◆ PASSAGE PROVIDED:
================================
Nutrient dynamics in Canephora cherry, bean, and parchment

– What the new study means for practice and quality

A new open-access study in Scientific Reports about nutrient dynamics shows when and where which nutrients accumulate in the coffee cherry of Coffea canephora – separated into bean, parchment/fruit husk (husk/pod) and whole cherry. The results provide a scientifically sound basis for controlling fertilization in a more targeted, variety-specific, and environmentally friendly manner. It is particularly important to note that potassium (K) dominates export throughout the entire cherry, while nitrogen (N) plays the main role in the bean, with a critical demand phase of 35–45 weeks after flowering (WAF).


Why this study is important

Coffee is of great economic importance worldwide, and C. canephora contributes significantly to production. In many places, high nutrient requirements are met with nutrient-poor soils, which, due to over- or undersupply, reduce yield and quality and pollute the environment (soil/water). Varieties differ in their ripening process and nutrient uptake, which means that general recommendations are insufficient.

Aim of the study: To precisely quantify dry matter accumulation and macro/micronutrient dynamics (N, P, K, Ca, Mg, S; Cu, Fe, Mn, Zn, B), separated by bean, husk, and whole cherry.

Practical benefits: Knowing when the plant needs which nutrients and where allows fertilizer applications to be split, timed, and dosed for stable yields, better cup quality, and lower losses.


Study design clearly explained

Location & conditions
Tropical climate (Aw, dry winters) on a nutrient-poor Yellow Dystrophic Argisol.

Plant material
Six C. canephora genotypes (Pirata, Bamburral, A1, Clementino, Beira Rio 8, and P1) representing different maturity cycles.

Planting & management
≈5,000 plants per hectare and ~10,000 main stems (orthotropic axes) per hectare; controlled irrigation; N, P₂O₅, and K₂O applied in six split doses over the season.

Sampling
Nine time points from 33 to 49 weeks after flowering (WAF), covering the period from the end of fruit expansion to full ripeness. Manual harvest from pre-marked branches; drying and weighing of whole cherries; separation and individual weighing of beans and husk; calculation of husk mass.
================================
◆ WHAT THE TASK ASKS: Return the stretch of the coffee nutrient article from "A new open-access" through "after flowering (WAF).", copied word for word. None of the lines that follow have any bearing on this.

◆ PROVIDED MATERIAL:
================================
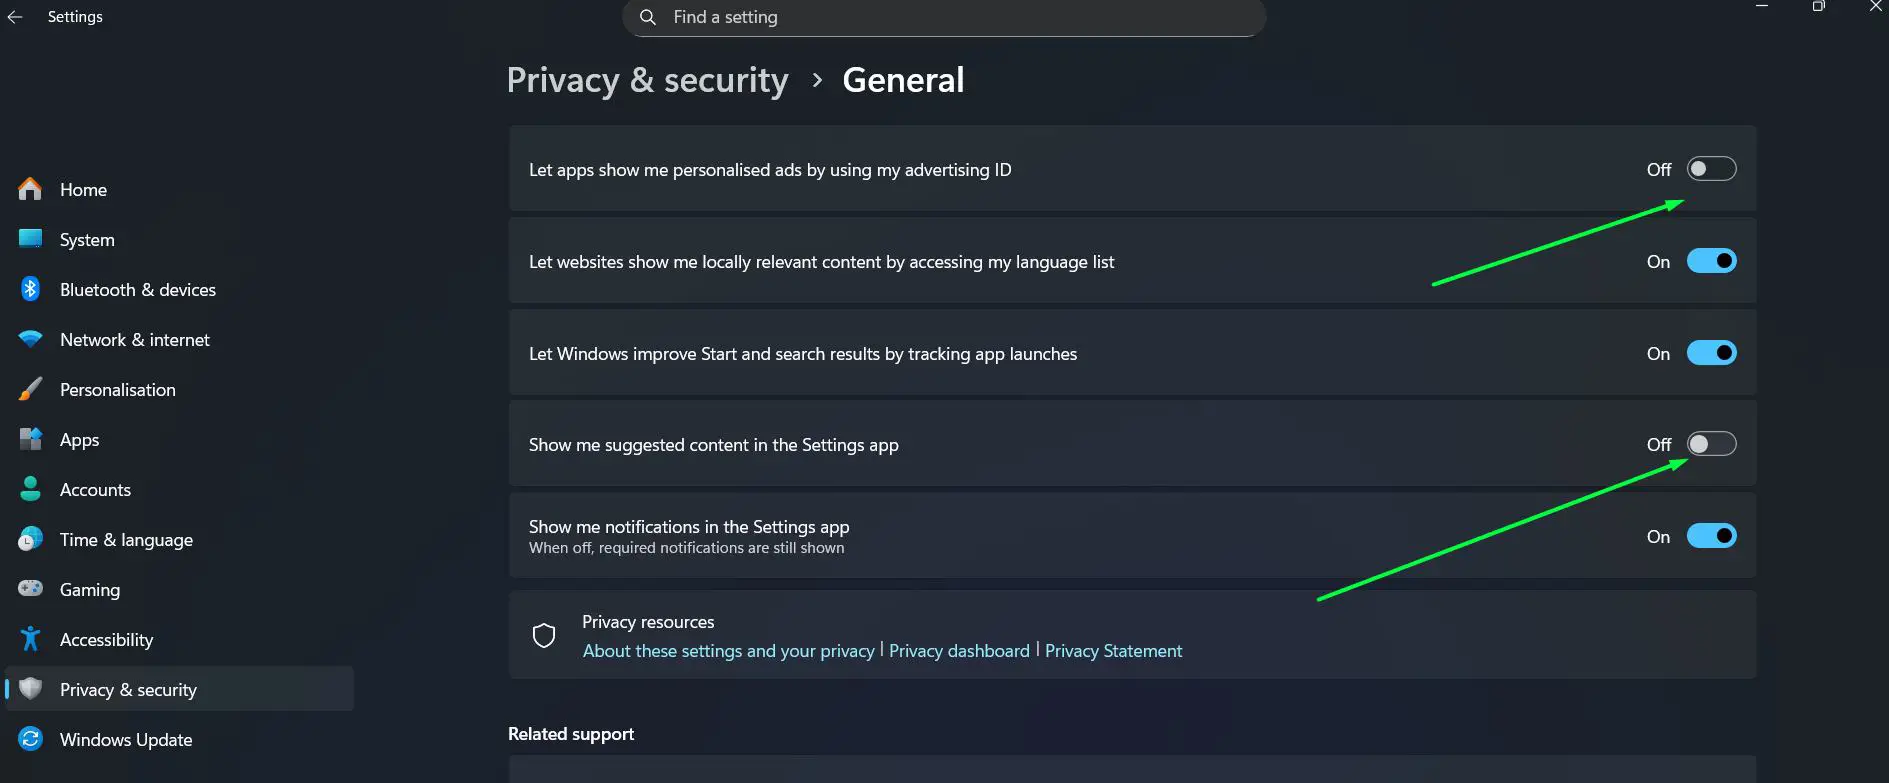Image resolution: width=1889 pixels, height=783 pixels.
Task: Disable notifications in the Settings app
Action: [x=1712, y=536]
================================
◆ ANSWER FOR THE TASK:
A new open-access study in Scientific Reports about nutrient dynamics shows when and where which nutrients accumulate in the coffee cherry of Coffea canephora – separated into bean, parchment/fruit husk (husk/pod) and whole cherry. The results provide a scientifically sound basis for controlling fertilization in a more targeted, variety-specific, and environmentally friendly manner. It is particularly important to note that potassium (K) dominates export throughout the entire cherry, while nitrogen (N) plays the main role in the bean, with a critical demand phase of 35–45 weeks after flowering (WAF).